## What is needed
Copy nothing but the lines from the line with "At what coordinates should I click to accomplish: Retweet" to the end of the records, retyped exactly. Pictures stay out.

□ □ □ □ □

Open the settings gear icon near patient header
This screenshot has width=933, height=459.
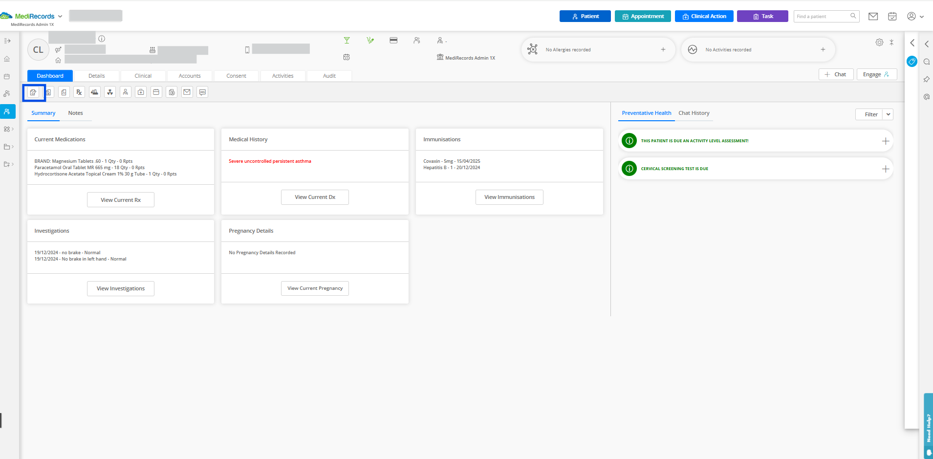879,43
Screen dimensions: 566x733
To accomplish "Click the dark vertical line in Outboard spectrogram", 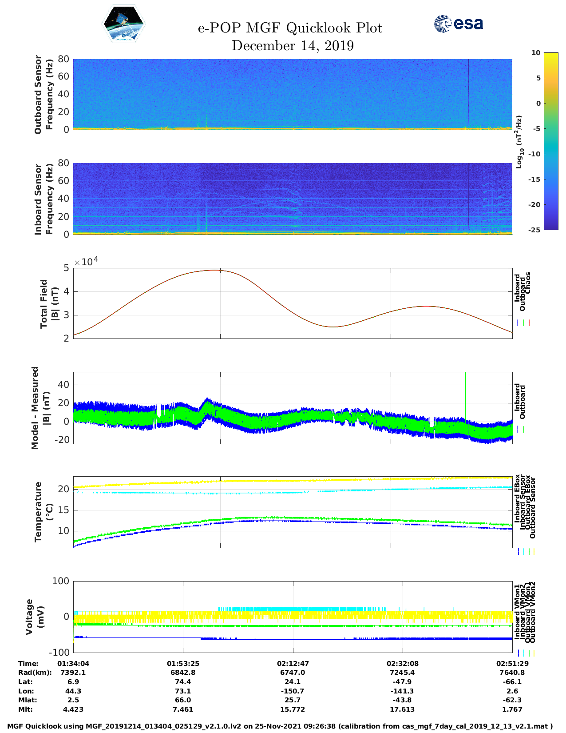I will pos(468,93).
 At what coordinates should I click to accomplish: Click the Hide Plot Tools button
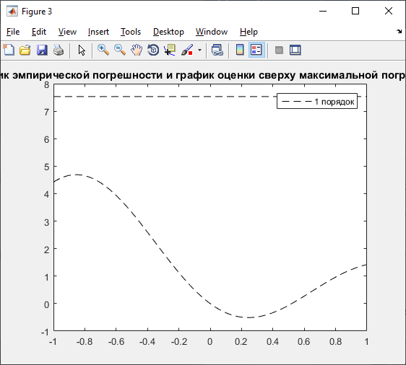click(279, 50)
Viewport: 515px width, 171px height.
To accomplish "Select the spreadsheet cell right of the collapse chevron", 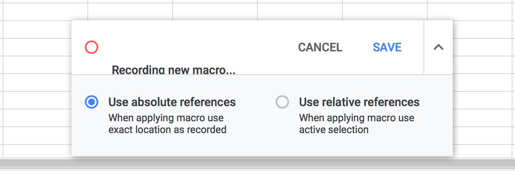I will click(x=483, y=47).
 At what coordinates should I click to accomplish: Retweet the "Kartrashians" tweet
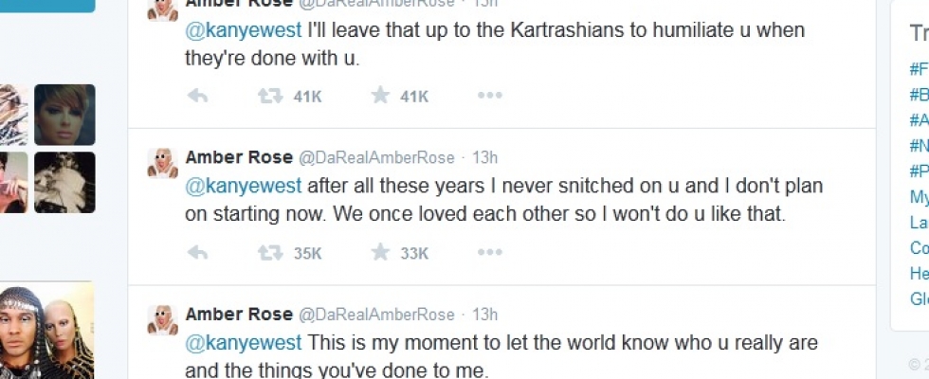tap(271, 96)
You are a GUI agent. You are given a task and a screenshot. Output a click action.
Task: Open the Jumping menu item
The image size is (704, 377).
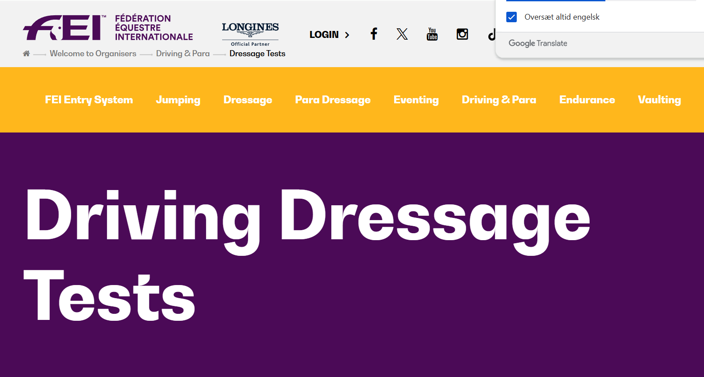pyautogui.click(x=178, y=100)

□ □ □ □ □

## Solution to the exercise
 At what coordinates should I click to accomplish: Retweet the "Kartrashians" tweet
tap(271, 96)
You are a GUI agent. You are given a task and a screenshot. Output a click action.
Task: Open the Jumping menu item
The image size is (704, 377).
pyautogui.click(x=178, y=100)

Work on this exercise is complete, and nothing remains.